→ **Exercise objective**
Retype every one of the lines below without changing anything. Omit the pictures.

* Begin Extracted entries *

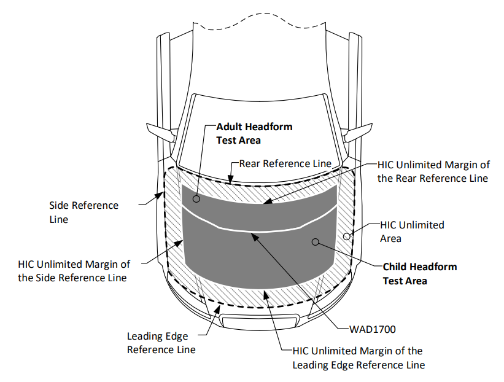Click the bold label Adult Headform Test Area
[254, 133]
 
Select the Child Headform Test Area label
[419, 274]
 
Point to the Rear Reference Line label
[285, 163]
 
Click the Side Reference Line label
[83, 212]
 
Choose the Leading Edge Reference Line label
[161, 343]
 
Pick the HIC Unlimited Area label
[412, 232]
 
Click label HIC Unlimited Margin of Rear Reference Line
[433, 171]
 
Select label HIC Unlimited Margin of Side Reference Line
[74, 271]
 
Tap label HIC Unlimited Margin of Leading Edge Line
[357, 358]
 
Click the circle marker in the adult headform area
[196, 199]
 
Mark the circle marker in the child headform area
[316, 242]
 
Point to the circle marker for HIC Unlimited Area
[347, 235]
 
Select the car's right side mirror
[359, 131]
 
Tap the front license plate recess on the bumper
[253, 321]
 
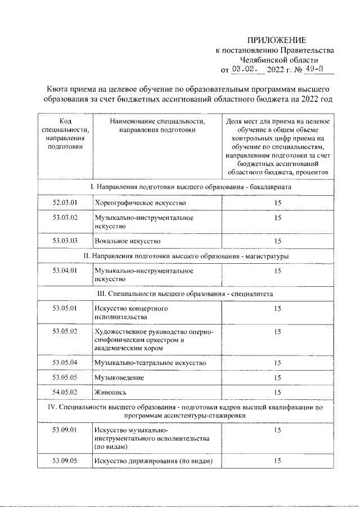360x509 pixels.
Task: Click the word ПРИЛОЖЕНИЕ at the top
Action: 277,40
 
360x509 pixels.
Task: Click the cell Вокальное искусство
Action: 128,241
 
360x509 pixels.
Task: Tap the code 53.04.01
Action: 65,271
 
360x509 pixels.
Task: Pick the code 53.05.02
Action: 65,331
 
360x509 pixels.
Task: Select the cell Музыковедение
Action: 119,377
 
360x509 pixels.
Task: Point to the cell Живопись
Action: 110,392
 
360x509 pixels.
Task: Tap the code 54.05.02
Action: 65,392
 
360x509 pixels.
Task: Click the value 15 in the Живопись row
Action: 277,392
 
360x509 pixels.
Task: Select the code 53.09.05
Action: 65,461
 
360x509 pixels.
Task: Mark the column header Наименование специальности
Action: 157,125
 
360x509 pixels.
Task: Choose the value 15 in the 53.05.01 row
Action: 277,309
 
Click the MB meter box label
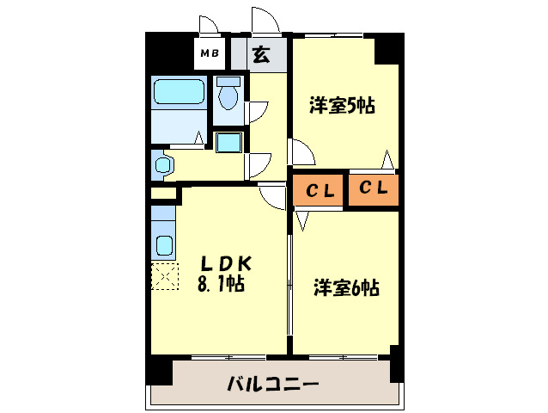[210, 53]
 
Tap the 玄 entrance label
[261, 54]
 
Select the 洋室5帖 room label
[342, 105]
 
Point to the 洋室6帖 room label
[346, 287]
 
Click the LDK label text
[225, 263]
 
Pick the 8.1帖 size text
[221, 283]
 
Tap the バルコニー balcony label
[273, 384]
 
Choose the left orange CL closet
[317, 190]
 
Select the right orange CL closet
[374, 190]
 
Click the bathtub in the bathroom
[179, 91]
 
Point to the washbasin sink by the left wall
[163, 164]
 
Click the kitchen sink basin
[164, 246]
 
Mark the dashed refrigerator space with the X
[165, 276]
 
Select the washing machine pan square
[229, 143]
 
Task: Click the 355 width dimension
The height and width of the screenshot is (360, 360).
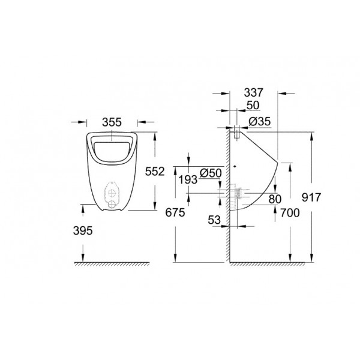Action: (x=112, y=122)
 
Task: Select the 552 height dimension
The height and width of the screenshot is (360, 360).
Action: (x=155, y=172)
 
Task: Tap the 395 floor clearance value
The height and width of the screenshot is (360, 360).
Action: (x=83, y=230)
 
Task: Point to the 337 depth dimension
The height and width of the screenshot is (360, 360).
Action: (x=253, y=92)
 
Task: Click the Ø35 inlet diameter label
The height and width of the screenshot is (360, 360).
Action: (x=260, y=121)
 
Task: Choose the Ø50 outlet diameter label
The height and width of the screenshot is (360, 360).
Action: (x=211, y=173)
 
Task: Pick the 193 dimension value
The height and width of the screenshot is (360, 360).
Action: (x=188, y=179)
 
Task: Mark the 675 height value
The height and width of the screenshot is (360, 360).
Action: (x=175, y=212)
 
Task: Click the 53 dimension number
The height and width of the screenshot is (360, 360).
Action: (x=214, y=220)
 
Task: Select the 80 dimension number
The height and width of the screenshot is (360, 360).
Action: (x=275, y=199)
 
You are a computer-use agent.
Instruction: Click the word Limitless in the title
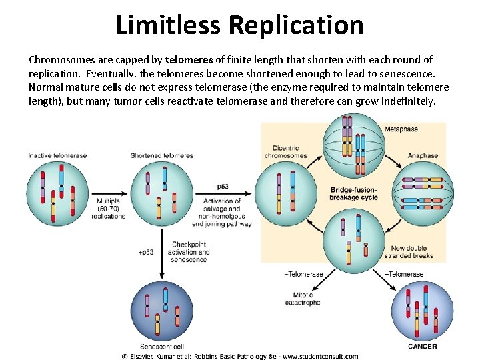(x=169, y=25)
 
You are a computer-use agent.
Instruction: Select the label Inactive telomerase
(x=57, y=155)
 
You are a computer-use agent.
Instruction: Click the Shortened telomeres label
(x=161, y=155)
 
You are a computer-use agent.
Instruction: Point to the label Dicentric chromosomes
(x=285, y=152)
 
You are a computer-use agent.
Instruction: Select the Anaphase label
(x=423, y=155)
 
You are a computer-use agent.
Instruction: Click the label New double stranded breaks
(x=409, y=252)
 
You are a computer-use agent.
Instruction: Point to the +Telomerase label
(x=404, y=274)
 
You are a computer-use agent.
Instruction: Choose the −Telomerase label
(x=303, y=274)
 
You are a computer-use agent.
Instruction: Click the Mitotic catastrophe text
(x=306, y=299)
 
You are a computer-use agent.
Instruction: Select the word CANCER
(x=422, y=346)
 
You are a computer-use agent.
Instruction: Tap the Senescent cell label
(x=162, y=347)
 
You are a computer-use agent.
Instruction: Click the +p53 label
(x=145, y=253)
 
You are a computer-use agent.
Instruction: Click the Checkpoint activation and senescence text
(x=191, y=252)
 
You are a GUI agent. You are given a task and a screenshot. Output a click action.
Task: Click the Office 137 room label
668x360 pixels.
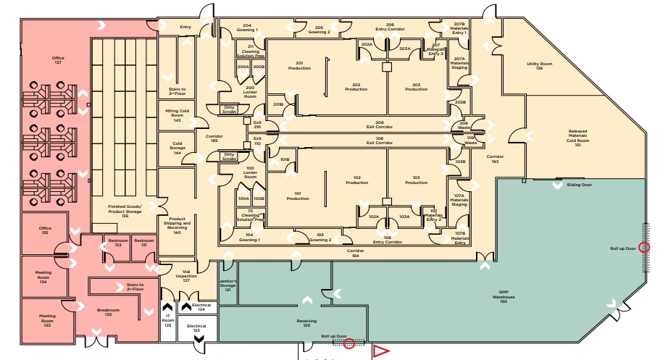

* End Extracted entries *

→ **Final answer**
Click the bold label Adult Headform Test Area
[254, 133]
 
Select the Child Headform Test Area label
[419, 274]
 
Point to the Rear Reference Line label
[285, 163]
 
Click the Side Reference Line label
[83, 212]
 
Choose the Leading Edge Reference Line label
[161, 343]
 
Pick the HIC Unlimited Area label
[412, 232]
 
Click label HIC Unlimited Margin of Rear Reference Line
[433, 171]
 
Select label HIC Unlimited Margin of Side Reference Line
[74, 271]
 
Tap label HIC Unlimited Margin of Leading Edge Line
[357, 358]
 
Click the circle marker in the adult headform area
[196, 199]
 
Mark the circle marker in the child headform area
[316, 242]
 
Point to the circle marker for HIC Unlimited Area
[347, 235]
 
Select the car's right side mirror
[359, 131]
 
Tap the front license plate recess on the bumper
[253, 321]
 
360x509 pixels.
Task: Click the word ПРИЛОЖЕНИЕ at the top
Action: 277,40
 
360x509 pixels.
Task: Click the cell Вокальное искусство
Action: 128,241
 
360x509 pixels.
Task: Tap the code 53.04.01
Action: 65,271
 
360x509 pixels.
Task: Pick the code 53.05.02
Action: 65,331
 
360x509 pixels.
Task: Select the cell Музыковедение
Action: 119,377
 
360x509 pixels.
Task: Point to the cell Живопись
Action: 110,392
 
360x509 pixels.
Task: Tap the code 54.05.02
Action: 65,392
 
360x509 pixels.
Task: Click the value 15 in the Живопись row
Action: 277,392
 
360x509 pixels.
Task: Select the code 53.09.05
Action: 65,461
 
360x509 pixels.
Task: Mark the column header Наименование специальности
Action: 157,125
 
360x509 pixels.
Task: Choose the value 15 in the 53.05.01 row
Action: 277,309
 
Click the MB meter box label
[210, 53]
 
Tap the 玄 entrance label
[261, 54]
 
Select the 洋室5帖 room label
[342, 105]
 
Point to the 洋室6帖 room label
[346, 287]
 
Click the LDK label text
[225, 263]
 
Pick the 8.1帖 size text
[221, 283]
 
Tap the バルコニー balcony label
[273, 384]
 
Choose the left orange CL closet
[317, 190]
 
Select the right orange CL closet
[374, 190]
 
Click the bathtub in the bathroom
[179, 91]
 
Point to the washbasin sink by the left wall
[163, 164]
 
Click the kitchen sink basin
[164, 246]
 
Mark the dashed refrigerator space with the X
[165, 276]
 
Select the washing machine pan square
[229, 143]
 
Task: Click the 355 width dimension
The height and width of the screenshot is (360, 360).
Action: (x=112, y=122)
 
Task: Select the 552 height dimension
The height and width of the screenshot is (360, 360).
Action: (x=155, y=172)
 
Task: Tap the 395 floor clearance value
The height and width of the screenshot is (360, 360).
Action: (x=83, y=230)
 
Task: Point to the 337 depth dimension
The height and width of the screenshot is (360, 360).
Action: (x=253, y=92)
 
Task: Click the Ø35 inlet diameter label
The height and width of the screenshot is (360, 360).
Action: (x=260, y=121)
 
Task: Choose the Ø50 outlet diameter label
The height and width of the screenshot is (360, 360).
Action: (x=211, y=173)
 
Task: Pick the 193 dimension value
The height and width of the screenshot is (360, 360).
Action: (x=188, y=179)
 
Task: Mark the 675 height value
The height and width of the screenshot is (360, 360).
Action: (x=175, y=212)
 
Task: Click the 53 dimension number
The height and width of the screenshot is (360, 360).
Action: (x=214, y=220)
 
Task: Select the 80 dimension number
The height and width of the screenshot is (360, 360).
Action: (x=275, y=199)
 
You are a computer-use agent.
Instruction: Click the word Limitless in the title
(x=169, y=25)
 
You are a computer-use agent.
Instruction: Select the label Inactive telomerase
(x=57, y=155)
 
You are a computer-use agent.
Instruction: Click the Shortened telomeres label
(x=161, y=155)
 
You are a computer-use agent.
Instruction: Point to the label Dicentric chromosomes
(x=285, y=152)
 
You are a computer-use agent.
Instruction: Select the Anaphase label
(x=423, y=155)
 
You are a computer-use agent.
Instruction: Click the label New double stranded breaks
(x=409, y=252)
 
You are a computer-use agent.
Instruction: Point to the +Telomerase label
(x=404, y=274)
 
You are a computer-use agent.
Instruction: Choose the −Telomerase label
(x=303, y=274)
 
You are a computer-use agent.
Instruction: Click the Mitotic catastrophe text
(x=306, y=299)
 
You are a computer-use agent.
Instruction: Select the word CANCER
(x=422, y=346)
 
You are a computer-use agent.
Instruction: Tap the Senescent cell label
(x=162, y=347)
 
You are a computer-use agent.
Instruction: Click the +p53 label
(x=145, y=253)
 
You are a computer-use agent.
Instruction: Click the Checkpoint activation and senescence text
(x=191, y=252)
 
You are a GUI agent. You are given a task and a screenshot. Output a click action.
Task: Click the Office 137 room label
668x360 pixels.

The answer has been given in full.